Return everything from the line containing "Click the USB Application puzzle icon" down to the end of the entries, reproduced verbatim.
--- Data for this task ---
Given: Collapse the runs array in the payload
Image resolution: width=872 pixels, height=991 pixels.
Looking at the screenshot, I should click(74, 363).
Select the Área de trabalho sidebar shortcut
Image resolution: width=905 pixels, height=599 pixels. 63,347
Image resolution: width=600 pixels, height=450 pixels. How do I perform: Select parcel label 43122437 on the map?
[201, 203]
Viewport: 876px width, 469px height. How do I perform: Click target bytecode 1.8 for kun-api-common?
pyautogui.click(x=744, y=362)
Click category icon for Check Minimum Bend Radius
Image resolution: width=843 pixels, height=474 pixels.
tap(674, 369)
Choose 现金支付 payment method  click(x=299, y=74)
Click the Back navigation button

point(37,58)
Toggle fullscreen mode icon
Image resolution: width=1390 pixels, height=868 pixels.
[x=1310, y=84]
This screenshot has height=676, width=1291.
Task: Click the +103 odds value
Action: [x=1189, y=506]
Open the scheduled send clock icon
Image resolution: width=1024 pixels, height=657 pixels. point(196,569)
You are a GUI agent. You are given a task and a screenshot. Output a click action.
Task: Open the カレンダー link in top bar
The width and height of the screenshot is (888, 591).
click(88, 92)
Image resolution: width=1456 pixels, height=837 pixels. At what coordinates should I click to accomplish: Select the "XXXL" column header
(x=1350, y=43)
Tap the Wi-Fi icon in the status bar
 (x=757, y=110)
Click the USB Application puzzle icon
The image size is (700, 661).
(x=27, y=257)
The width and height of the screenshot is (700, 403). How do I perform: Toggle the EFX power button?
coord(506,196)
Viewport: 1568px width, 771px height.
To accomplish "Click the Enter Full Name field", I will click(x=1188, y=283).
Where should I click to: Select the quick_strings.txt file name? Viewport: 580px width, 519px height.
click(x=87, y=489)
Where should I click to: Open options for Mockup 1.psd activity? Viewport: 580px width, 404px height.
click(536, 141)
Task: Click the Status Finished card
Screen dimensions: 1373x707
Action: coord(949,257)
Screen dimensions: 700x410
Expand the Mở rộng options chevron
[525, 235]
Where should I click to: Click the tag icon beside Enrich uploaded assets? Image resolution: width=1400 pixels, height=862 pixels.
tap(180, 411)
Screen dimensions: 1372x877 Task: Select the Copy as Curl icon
---
> _Full solution_
Click the USB Application puzzle icon
The image size is (700, 661).
(x=27, y=257)
The width and height of the screenshot is (700, 403). How do I perform: Toggle the EFX power button?
coord(506,196)
Viewport: 1568px width, 771px height.
To accomplish "Click the Enter Full Name field", I will click(x=1188, y=283).
Where should I click to: Select the quick_strings.txt file name? Viewport: 580px width, 519px height.
click(x=87, y=489)
Where should I click to: Open options for Mockup 1.psd activity? Viewport: 580px width, 404px height.
click(536, 141)
Task: Click the Status Finished card
Screen dimensions: 1373x707
Action: coord(949,257)
Screen dimensions: 700x410
Expand the Mở rộng options chevron
[525, 235]
Where should I click to: Click the tag icon beside Enrich uploaded assets? Image resolution: width=1400 pixels, height=862 pixels.
tap(180, 411)
Screen dimensions: 1372x877 Task: Select the Copy as Curl icon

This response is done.